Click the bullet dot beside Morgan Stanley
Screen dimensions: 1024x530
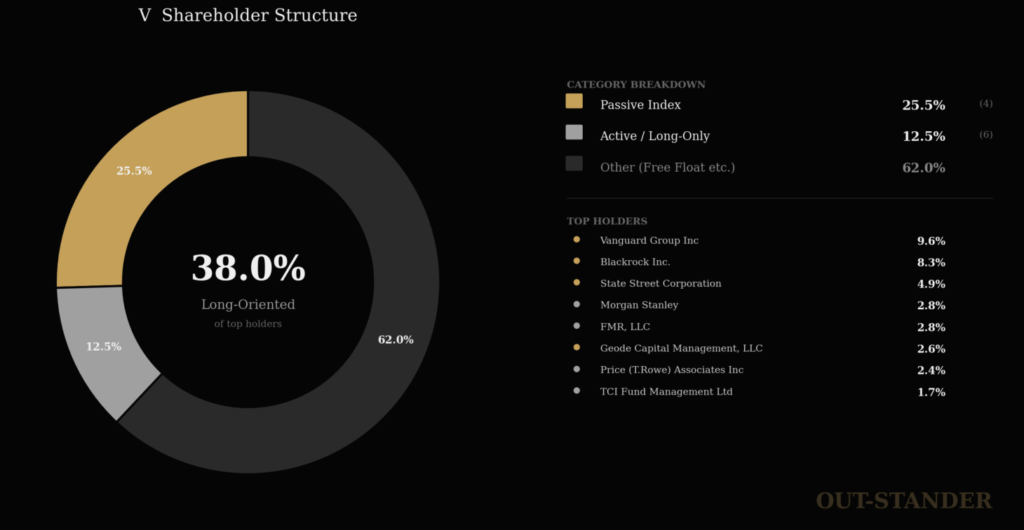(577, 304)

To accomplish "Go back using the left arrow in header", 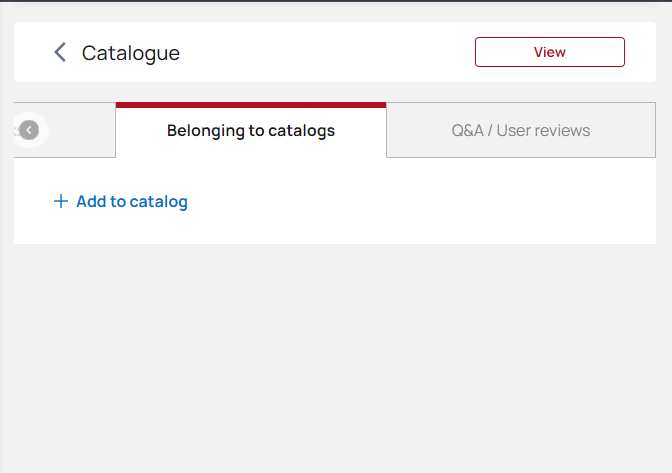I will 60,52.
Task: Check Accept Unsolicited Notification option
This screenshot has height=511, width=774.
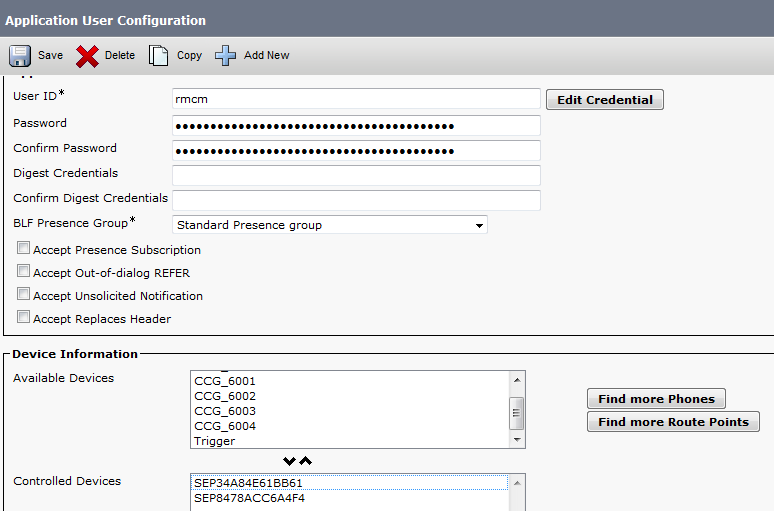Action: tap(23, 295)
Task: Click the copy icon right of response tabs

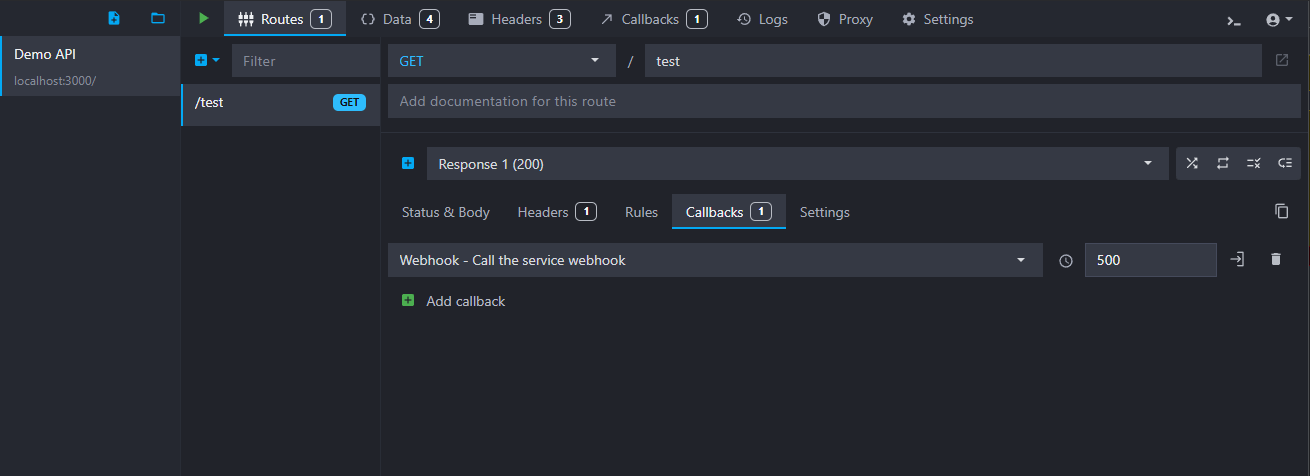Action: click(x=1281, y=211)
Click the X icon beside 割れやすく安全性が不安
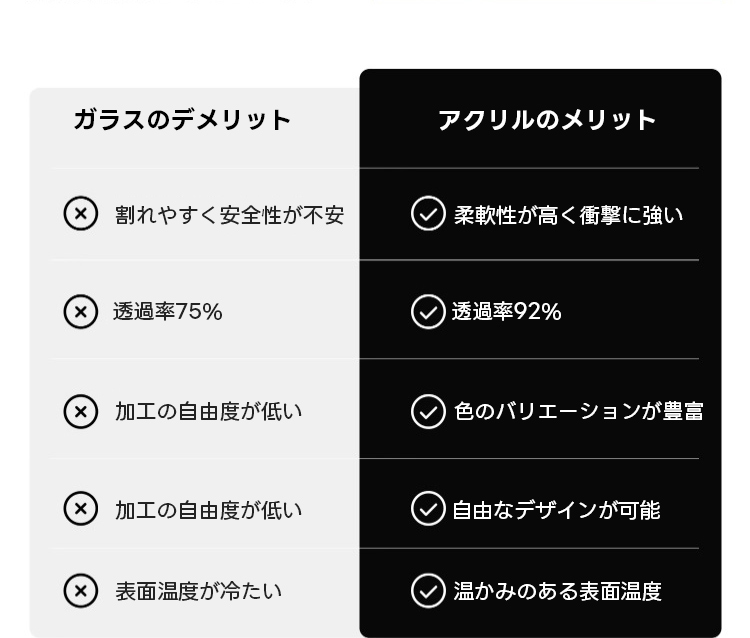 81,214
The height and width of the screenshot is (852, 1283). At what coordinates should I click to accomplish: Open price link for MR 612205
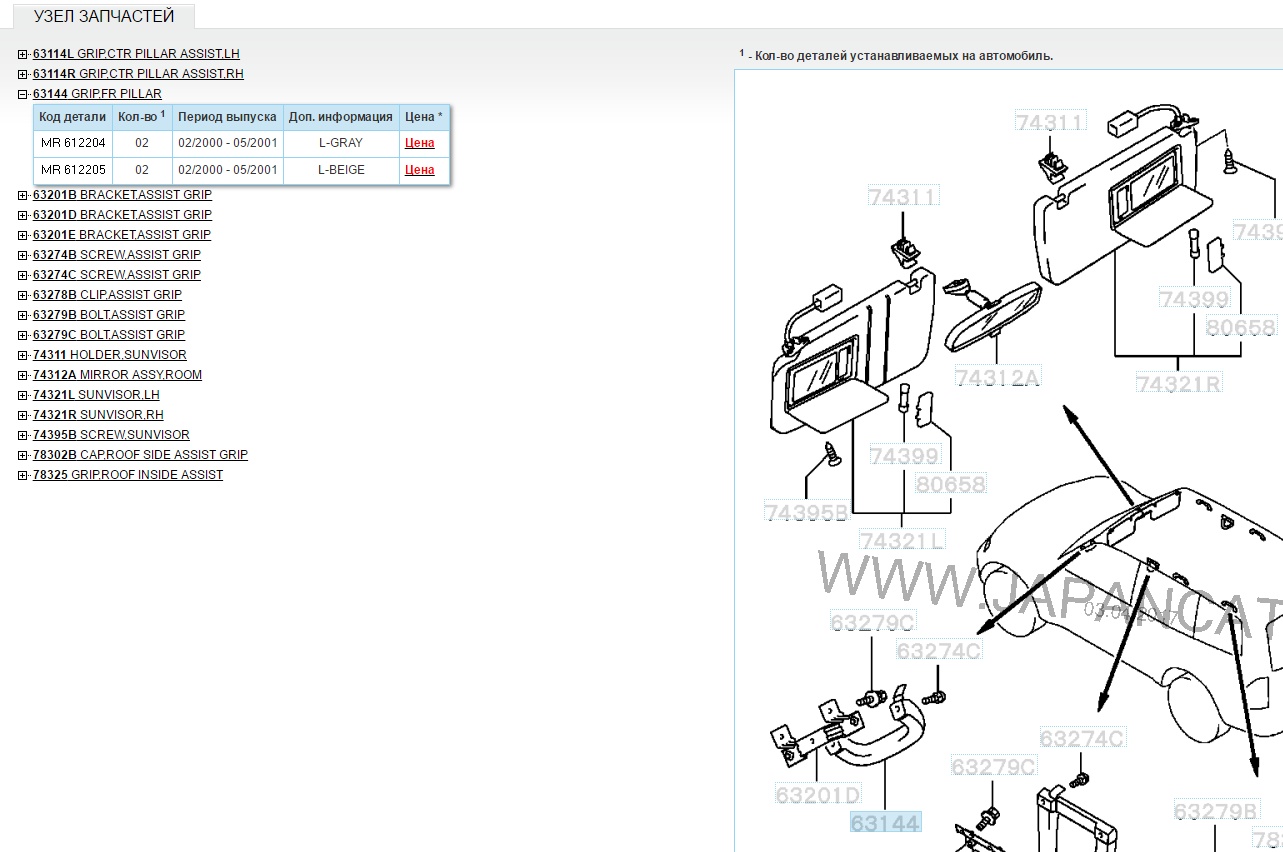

____________________

◆ PROBLEM TO SOLVE: Once the line holding "Task: Click the" is found, set down that line and every line after it, exactly, through the last line of the records above, omitting pictures.

◆ SOLUTION:
Task: Click the copy icon right of response tabs

Action: click(x=1281, y=211)
Click the X icon beside 割れやすく安全性が不安
 81,214
The height and width of the screenshot is (852, 1283). At what coordinates should I click to accomplish: Open price link for MR 612205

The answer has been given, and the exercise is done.